DT Ed Oliver, Houston, TX (Westfield)
The sole five-star signee of the class, Oliver's signing was a statement from the Cougars that they were no longer satisfied with being a part of the Houston recruiting hotbed, but that they plan to dominate it.
It was no secret that Oliver had been wanting to go to Houston for a while, as seen in his interview in the New Orleans Times-Picayune. The presence of deeply established programs like LSU and Texas A&M was significant, but not enough to pull Oliver from his hometown choice.
It's because of that choice that we will see Oliver play plenty of snaps from the beginning of his freshman year. Current DTs B.J. Singleton and Jerard Carter haven't been the most impactful members of the defense, so it may be Oliver's job to lose.
With an appetite for the ball and a knack for finding the QB, Oliver has gotten used to being one of the most explosive players on the field.

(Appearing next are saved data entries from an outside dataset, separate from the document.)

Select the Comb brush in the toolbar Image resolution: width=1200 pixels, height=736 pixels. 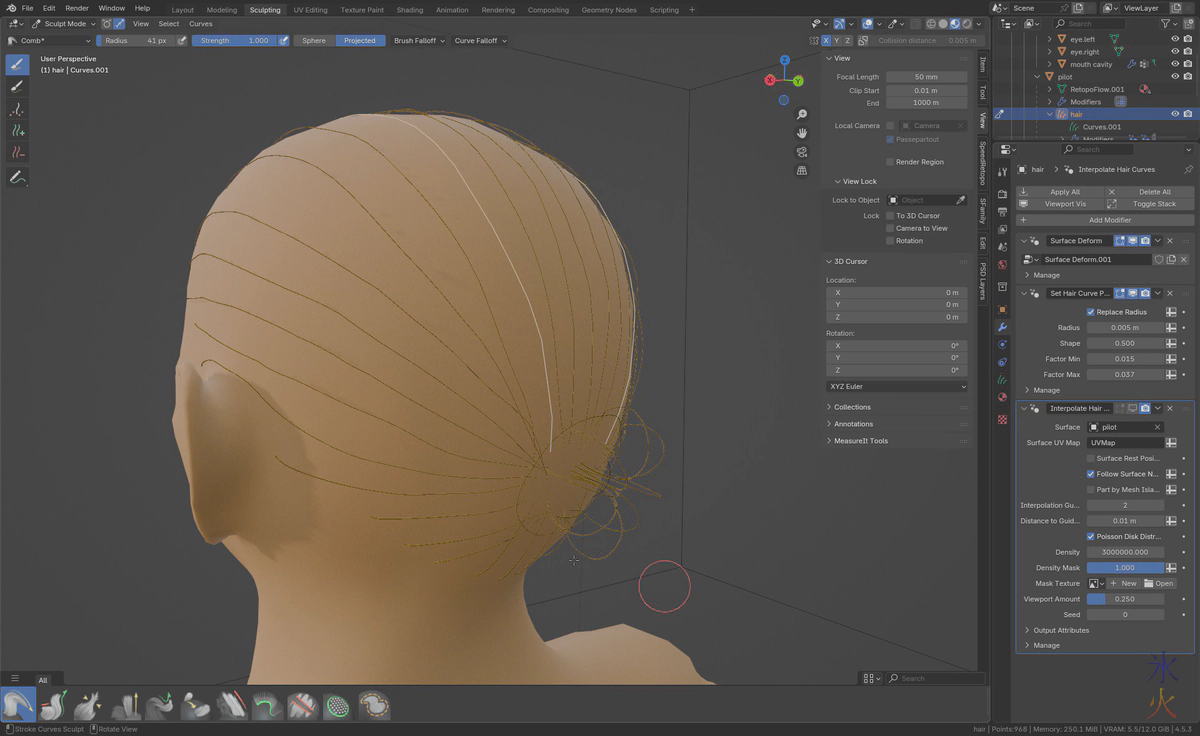(18, 705)
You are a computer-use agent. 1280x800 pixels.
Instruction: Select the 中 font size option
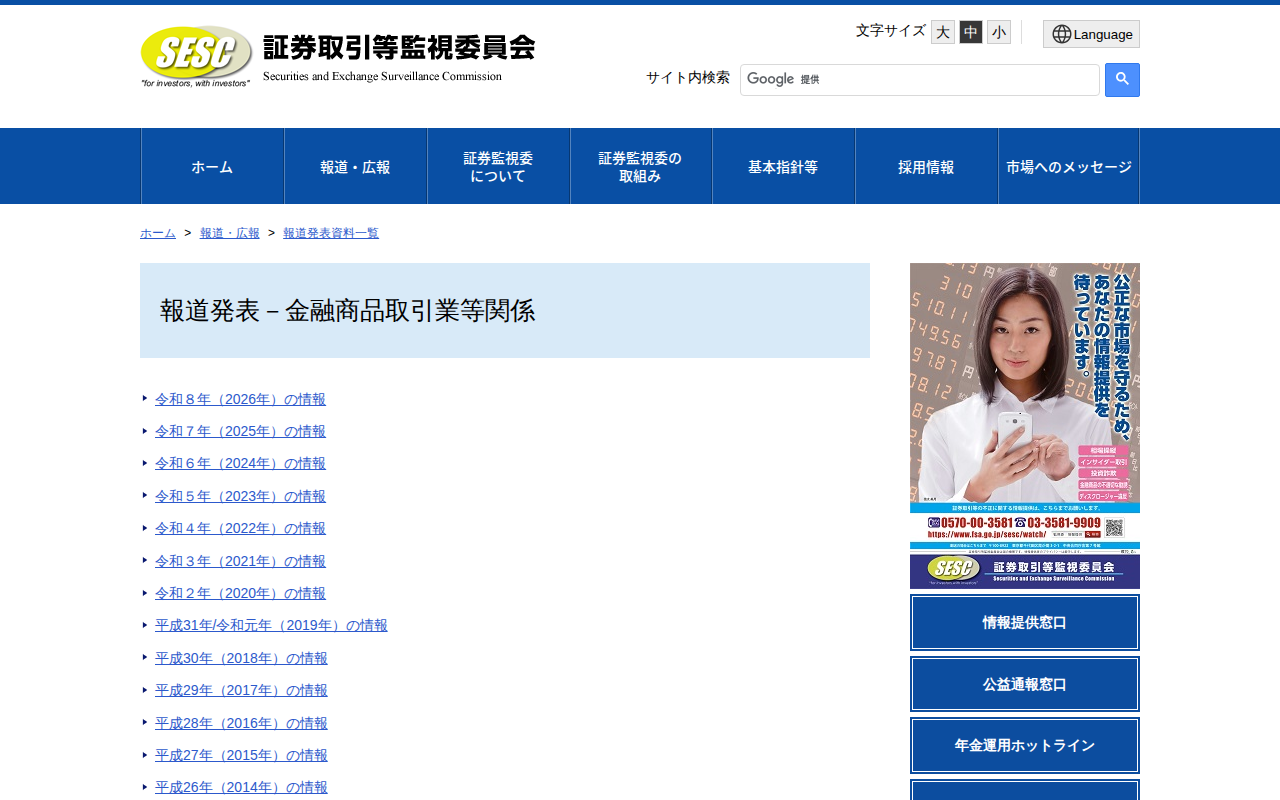point(970,31)
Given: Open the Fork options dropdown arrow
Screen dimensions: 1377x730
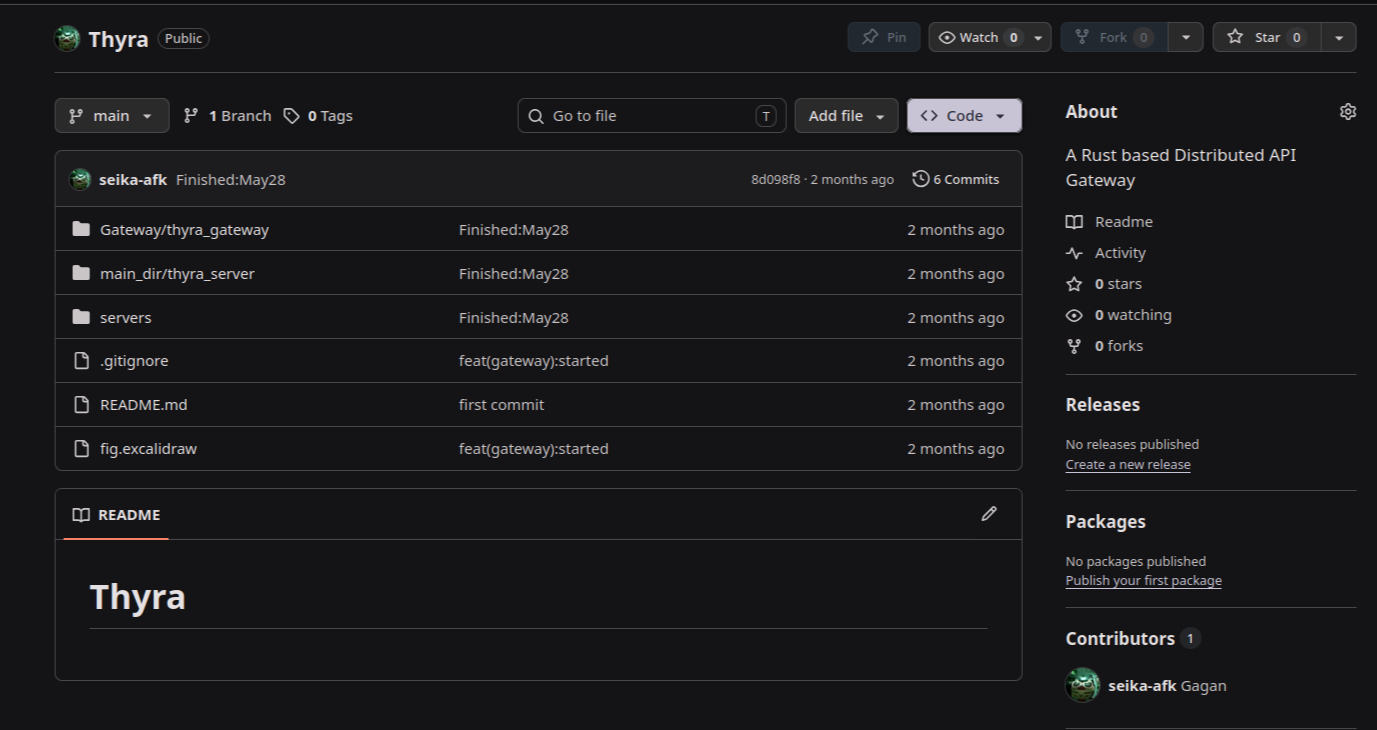Looking at the screenshot, I should (x=1186, y=37).
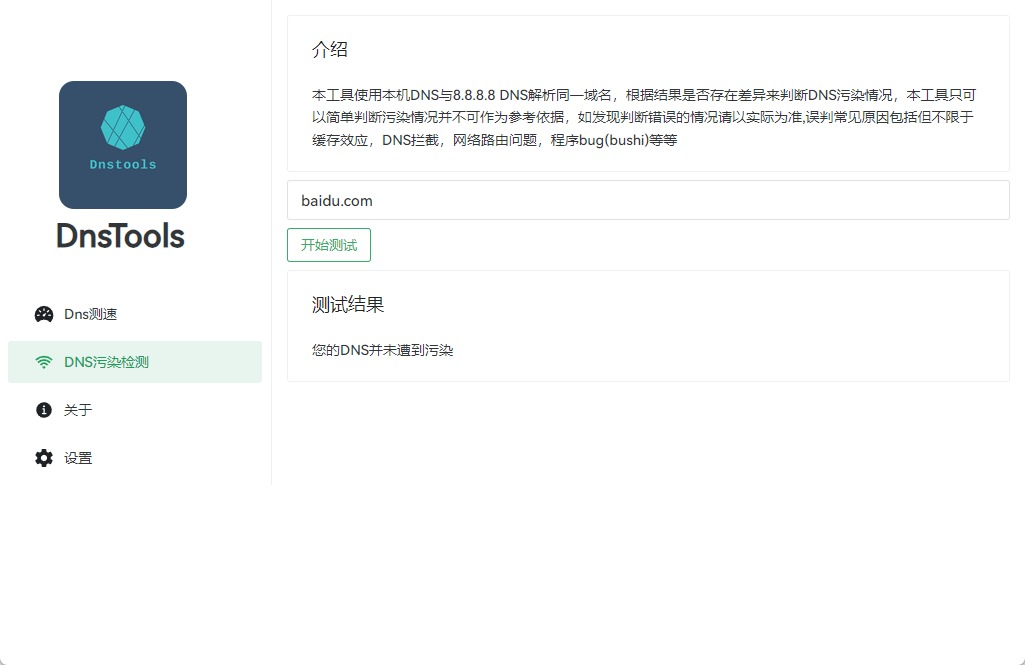Click the teal polygon emblem in the logo
Screen dimensions: 1025x665
(123, 127)
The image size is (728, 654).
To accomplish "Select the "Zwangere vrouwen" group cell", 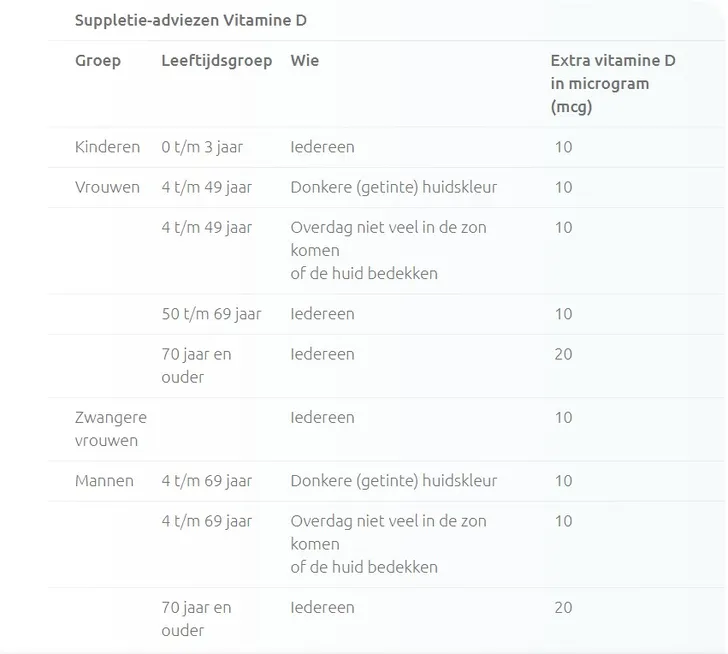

With such little depth resistance, the opportunity to continue that is open.
However, Oliver certainly isn't perfect, and there will be growing pains, especially with his strength. His 6'2", 277-pound frame matched up with his talent at the high school level, but now Oliver must put on more muscle to help him excel for the Cougars.
OT Na'Ty Rodgers, Pomfret, MD (Maurice J. McDonough)
A big part of Houston's offensive success in 2015 was the veteran play of tackles Alex Cooper and Carter Wall. Now, the two seniors are departing, and replacing them will be a challenge. That's where four-star tackle commit Na'Ty Rodgers comes in.
Quarterback Greg Ward Jr. seemed to be electric enough on his own, but solid protection from the outside was crucial. Rodgers will likely hop in as a freshman starter, and he'll need to get on track with Ward and his style as quickly as possible.
Rodgers has impressed with his raw size and athleticism, but he has shown that he can vary his technique as well. While there has been significant improvement in his technical work, it should be a primary focus in his early days in Houston.
There is a chance Rodgers doesn't start, but the possibility of his talent translating to the next level is worth playing out. Cooper and Wall will be missed as the season progresses, but getting Rodgers on the field, developing experience and honing his game will be the best move for the Cougars and for this 6'5", 290-pound tackle.
WR Courtney Lark, Bellaire, TX (Bellaire)
Courtney Lark may be coming into a very fertile place in Houston. The departure of top receiver DeMarcus Ayers to the NFL has left an important gap in the Cougars receiving group and that means more of a chance for Lark to make moves in the early going of his college career.
Ayers totaled nearly 500 more yards than fellow starting WR Chance Allen, although the two both brought in six receiving TDs. Replacing Ayers' production will be on Allen, WR Steven Dunbar and Lark, and all of them have various ways to contribute.
While Allen and Dunbar can certainly help, neither seem able to reach the same level of play that Ayers was consistently displaying. Lark is certainly a question mark as well, but his high school performances are exciting to say the least.
He totaled 2,602 yards and 36 touchdowns over the past three years in high school, evidence that he has a knack for scoring. Ayers was obviously important, but could Lark put up more TDs in his freshman year than Ayers did in his last?
All three players mentioned have the talent to take a starting job with the Cougars. They fit in nicely with a lack of depth at their positions and look ready to embrace the changing tide of UH football.
Herman's plan is in place and the pieces are coming in. Now, a new question arises: Who will step up first?